++++ Material for the task

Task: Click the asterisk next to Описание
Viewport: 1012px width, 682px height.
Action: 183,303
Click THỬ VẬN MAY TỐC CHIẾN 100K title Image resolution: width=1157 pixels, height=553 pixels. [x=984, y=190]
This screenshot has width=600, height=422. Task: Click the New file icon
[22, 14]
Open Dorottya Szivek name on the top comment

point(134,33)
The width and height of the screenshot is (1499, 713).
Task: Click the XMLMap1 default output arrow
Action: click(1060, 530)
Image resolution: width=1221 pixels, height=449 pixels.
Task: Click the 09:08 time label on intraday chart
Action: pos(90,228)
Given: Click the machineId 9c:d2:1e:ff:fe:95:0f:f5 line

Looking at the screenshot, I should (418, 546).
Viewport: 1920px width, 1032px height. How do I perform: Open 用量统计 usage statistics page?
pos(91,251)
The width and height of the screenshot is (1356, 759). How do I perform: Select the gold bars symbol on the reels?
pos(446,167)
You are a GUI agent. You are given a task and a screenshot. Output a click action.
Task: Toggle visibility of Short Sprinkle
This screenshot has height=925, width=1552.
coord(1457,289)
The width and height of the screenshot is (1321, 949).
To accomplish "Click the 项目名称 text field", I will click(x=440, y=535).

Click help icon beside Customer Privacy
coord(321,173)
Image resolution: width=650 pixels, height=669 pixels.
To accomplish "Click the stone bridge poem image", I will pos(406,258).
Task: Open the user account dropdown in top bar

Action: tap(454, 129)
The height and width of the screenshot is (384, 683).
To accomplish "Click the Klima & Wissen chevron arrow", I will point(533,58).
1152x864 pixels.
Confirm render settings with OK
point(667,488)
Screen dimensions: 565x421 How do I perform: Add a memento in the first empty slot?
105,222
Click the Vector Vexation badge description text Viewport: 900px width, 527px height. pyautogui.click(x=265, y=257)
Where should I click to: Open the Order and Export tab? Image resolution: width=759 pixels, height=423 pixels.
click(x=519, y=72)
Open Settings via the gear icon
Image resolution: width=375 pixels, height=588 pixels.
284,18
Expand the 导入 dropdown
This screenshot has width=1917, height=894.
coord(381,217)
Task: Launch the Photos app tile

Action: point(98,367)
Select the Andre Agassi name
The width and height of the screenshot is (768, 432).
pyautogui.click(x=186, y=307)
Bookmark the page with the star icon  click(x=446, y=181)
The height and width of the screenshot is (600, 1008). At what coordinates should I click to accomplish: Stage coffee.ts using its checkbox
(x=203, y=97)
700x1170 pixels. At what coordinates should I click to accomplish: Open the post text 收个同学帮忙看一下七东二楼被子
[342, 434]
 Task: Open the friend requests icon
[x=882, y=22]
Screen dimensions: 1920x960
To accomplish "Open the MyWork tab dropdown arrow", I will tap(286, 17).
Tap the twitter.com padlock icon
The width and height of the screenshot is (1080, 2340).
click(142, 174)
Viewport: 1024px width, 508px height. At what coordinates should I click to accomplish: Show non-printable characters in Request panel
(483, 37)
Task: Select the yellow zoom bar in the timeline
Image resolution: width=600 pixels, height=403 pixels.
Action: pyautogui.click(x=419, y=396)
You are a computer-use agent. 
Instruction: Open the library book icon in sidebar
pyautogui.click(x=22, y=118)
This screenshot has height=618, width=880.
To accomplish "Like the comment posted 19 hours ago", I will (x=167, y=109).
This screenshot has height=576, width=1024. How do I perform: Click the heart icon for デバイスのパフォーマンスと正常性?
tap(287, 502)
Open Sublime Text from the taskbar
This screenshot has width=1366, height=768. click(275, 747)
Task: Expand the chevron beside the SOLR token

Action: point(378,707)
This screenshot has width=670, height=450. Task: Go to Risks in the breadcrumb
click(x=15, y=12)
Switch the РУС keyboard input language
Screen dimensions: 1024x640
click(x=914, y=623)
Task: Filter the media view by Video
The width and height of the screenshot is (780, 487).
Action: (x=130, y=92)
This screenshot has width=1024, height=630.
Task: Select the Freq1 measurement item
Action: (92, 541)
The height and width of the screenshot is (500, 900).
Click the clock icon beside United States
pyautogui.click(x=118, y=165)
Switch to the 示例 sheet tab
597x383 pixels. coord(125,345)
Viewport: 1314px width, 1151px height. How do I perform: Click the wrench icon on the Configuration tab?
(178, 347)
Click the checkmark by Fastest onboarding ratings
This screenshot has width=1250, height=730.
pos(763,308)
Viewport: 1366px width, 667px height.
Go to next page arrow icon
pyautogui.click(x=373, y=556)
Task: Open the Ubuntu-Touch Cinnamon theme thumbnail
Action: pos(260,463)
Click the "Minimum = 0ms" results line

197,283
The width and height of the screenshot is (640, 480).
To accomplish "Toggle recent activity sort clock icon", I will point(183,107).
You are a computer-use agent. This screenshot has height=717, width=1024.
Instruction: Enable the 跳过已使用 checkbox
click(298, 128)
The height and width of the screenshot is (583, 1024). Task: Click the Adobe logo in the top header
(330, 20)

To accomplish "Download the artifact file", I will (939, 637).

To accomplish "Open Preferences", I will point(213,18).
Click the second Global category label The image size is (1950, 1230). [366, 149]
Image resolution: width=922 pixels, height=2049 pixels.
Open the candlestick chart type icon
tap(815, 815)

++++++++

* _To do_
Each line of the material above that contains the string "agent" adds one to the count; report the final count only.

* _The answer_
3